The Greatest Relief I Ever Felt

張貼日期:Dec 18, 2016 7:55:42 AM

The Greatest Relief I Ever Felt

Kevin Swiecki

         It was at high school, some years ago, but I remember it as if it were yesterday. I was probably more relieved than ever, spending so much time thinking whether or not I was able to stand this high pressure. But fortunately, I did.

         I took part in a theatre group of my high school and was honored to play the role of the protagonist in Oscar Wilde’s comedy ‘Bunbury.’ It was a huge responsibility, indeed. Our whole group was practicing for months, learning all texts and moves by heart, having loads of rehearsals every week, and all that for that one night: the final performance. I expressed myself quite confidently on stage, just as the others, and we were all satisfied with our rehearsals. However, during the last week before the performance, this changed quickly… I became more and more nervous and had several blackouts. But I thought to myself, “Never mind, you will manage this, don’t worry.”

        Then came the last day before the performance, the last rehearsal, a crucial moment. I opened the act with another protagonist and my blackouts recurred. The other actors did not actually do better than I, so our three instructors, totally desperate, said the following, “What have we been sacrificing so many weeks and months for supporting you, giving advice, and now you don’t even bring out the easiest sentences? How about the moves you learned, the gestures?” And they were right. We lost all of our confidence and neglected our texts and instructions. This would, of course, be a pity for the spectators, our instructors, but mostly for my group and me.

        It was the day of the performance finally; it should start at 7 pm. I tried to forget about the last day, the disappointment and despair of our whole group. I was convinced that if we wanted to succeed and do a persuasive performance, every of the actors would need to focus even more than before on his or her texts, and stay more relaxed. This Friday passed quickly, to be honest, after school in the morning, the afternoon and the evening suddenly came. We were having our last rehearsal two hours before the final presentation, motivating each other and strongly believing that we could bear this immense pressure. I knew that my family would also be among the spectators, so I wanted to make them proud as well. A couple of minutes before the performance, our instructors came to encourage each of us, “We are sure you’ll manage this, so get out and make the best show ever!”

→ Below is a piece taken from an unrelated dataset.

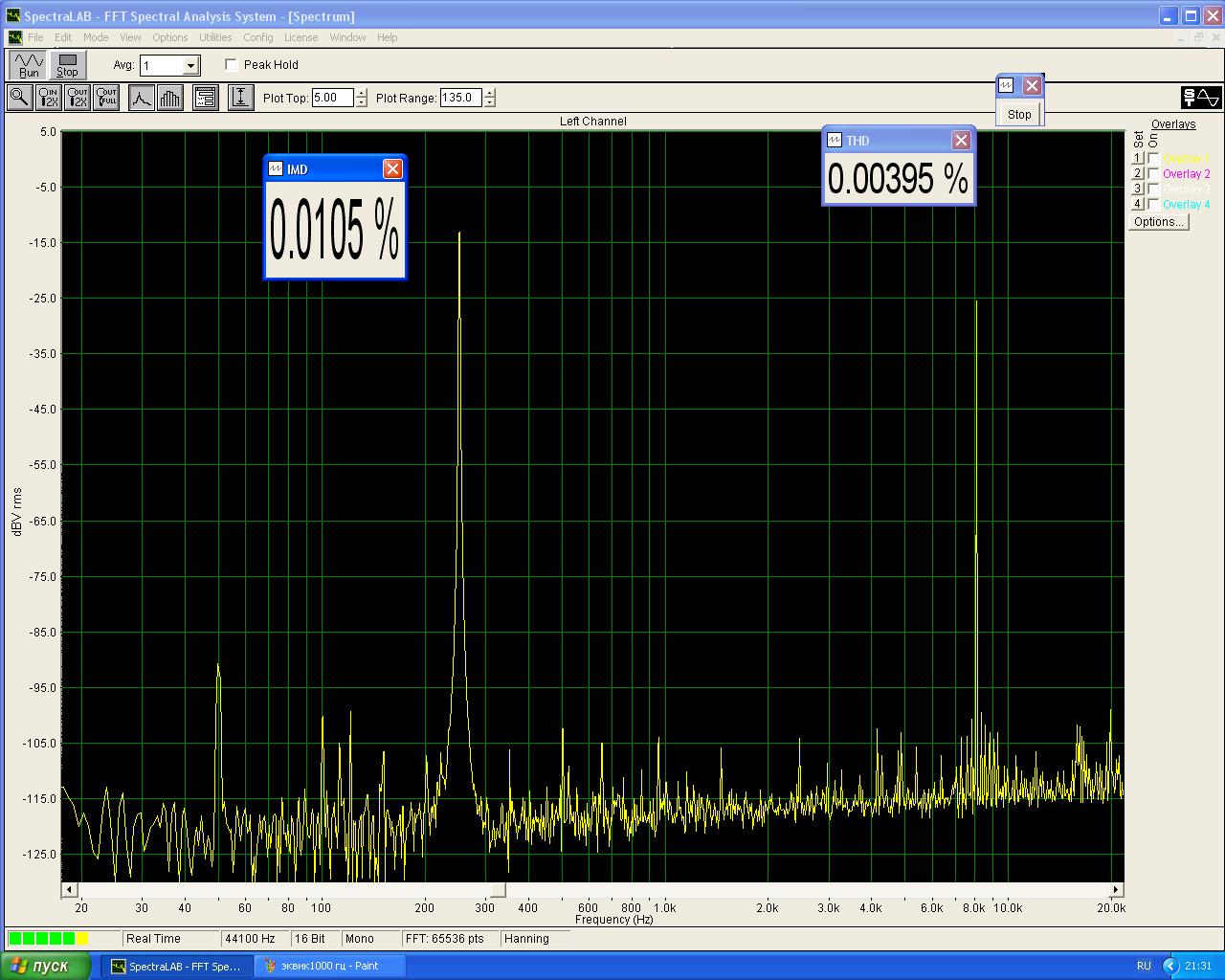The width and height of the screenshot is (1225, 980).
Task: Click the Zoom Out Full icon
Action: click(x=106, y=98)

       The theatre was packed with hundreds of people and I was even more motivated, also feeling some gratitude to have this unique opportunity. I said to myself, “Of course, yesterday’s rehearsal was a catastrophe, but only this moment now counts, so don’t be scared.”

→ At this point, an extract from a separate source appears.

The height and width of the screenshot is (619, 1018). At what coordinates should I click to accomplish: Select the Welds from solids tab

       The technicians dimmed the light, our instructors sat down in the first row… it was time! I was the one to speak the very first sentence, usually the most difficult one. I went on stage and opened the play with another protagonist. It was the best act we ever played together! Moves, gestures, the text, we knew them all! All of the sudden, filled with joy and relief, I knew that this would be our night and that all the time I spent preparing this play was worth it. Until the end of the play, I did not have any single blackout and my fellows also did a fabulous job. The applause we got at the end was simply mind-blowing and people even approached us saying, “Wow, we have rarely been entertained as much as tonight, great work!” I, my instructors, my family, all people were proud of my performance. It felt as if tons of pressure had suddenly disappeared, an unbelievable feeling.

        Undoubtedly, this night and this play were an experience that will always stay in my mind. All that frustration and despair turned into happiness and great relief when I spoke the first words on stage in front of hundreds of people and made my best theatre performance ever.